*EXERCISE*.
Beginning with the first line of the data below, set down each line exactly through the line that contains "The width and height of the screenshot is (1092, 1099).".

Collected data:
----------------------------------------
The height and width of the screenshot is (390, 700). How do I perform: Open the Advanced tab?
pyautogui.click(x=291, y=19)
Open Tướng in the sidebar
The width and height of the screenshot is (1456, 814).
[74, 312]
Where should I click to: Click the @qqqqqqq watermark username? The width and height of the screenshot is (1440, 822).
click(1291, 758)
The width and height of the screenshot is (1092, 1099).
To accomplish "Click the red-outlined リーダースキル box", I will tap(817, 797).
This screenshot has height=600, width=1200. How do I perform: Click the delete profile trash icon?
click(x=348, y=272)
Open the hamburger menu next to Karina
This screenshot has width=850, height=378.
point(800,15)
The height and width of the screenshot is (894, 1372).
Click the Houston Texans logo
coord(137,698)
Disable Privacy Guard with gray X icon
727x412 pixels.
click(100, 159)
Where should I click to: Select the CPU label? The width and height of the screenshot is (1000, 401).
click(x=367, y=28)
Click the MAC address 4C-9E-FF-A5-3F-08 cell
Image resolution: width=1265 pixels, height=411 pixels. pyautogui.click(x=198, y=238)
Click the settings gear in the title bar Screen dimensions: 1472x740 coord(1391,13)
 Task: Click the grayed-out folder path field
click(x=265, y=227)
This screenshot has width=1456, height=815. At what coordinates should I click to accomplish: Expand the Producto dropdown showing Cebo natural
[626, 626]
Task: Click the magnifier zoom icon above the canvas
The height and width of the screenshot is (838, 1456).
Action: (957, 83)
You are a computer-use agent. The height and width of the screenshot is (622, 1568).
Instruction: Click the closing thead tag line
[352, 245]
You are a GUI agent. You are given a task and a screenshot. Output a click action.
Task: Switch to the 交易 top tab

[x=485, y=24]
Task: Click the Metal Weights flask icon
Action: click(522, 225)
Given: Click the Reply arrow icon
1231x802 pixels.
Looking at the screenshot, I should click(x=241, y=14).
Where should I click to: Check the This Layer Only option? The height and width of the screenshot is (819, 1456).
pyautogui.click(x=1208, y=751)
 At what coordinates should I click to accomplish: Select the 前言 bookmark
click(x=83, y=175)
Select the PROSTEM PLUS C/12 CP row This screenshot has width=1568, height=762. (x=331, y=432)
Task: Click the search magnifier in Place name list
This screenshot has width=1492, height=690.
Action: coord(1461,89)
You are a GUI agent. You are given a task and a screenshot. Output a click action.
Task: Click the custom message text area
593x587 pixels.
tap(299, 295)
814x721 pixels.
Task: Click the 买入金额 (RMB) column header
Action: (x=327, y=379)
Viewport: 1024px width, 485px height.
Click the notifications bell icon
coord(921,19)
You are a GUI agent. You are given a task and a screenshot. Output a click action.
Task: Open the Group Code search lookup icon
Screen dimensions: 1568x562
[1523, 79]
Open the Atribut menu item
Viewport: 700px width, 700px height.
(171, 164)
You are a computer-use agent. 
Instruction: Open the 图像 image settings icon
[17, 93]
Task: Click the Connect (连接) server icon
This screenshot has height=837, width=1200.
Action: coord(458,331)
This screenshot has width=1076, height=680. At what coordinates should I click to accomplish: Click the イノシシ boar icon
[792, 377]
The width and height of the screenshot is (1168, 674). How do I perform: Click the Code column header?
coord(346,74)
----------------------------------------
*SOLUTION TO THE EXERCISE*.
The height and width of the screenshot is (390, 700). How do I perform: Open the Advanced tab?
pyautogui.click(x=291, y=19)
Open Tướng in the sidebar
The width and height of the screenshot is (1456, 814).
[74, 312]
Where should I click to: Click the @qqqqqqq watermark username? The width and height of the screenshot is (1440, 822).
click(1291, 758)
The width and height of the screenshot is (1092, 1099).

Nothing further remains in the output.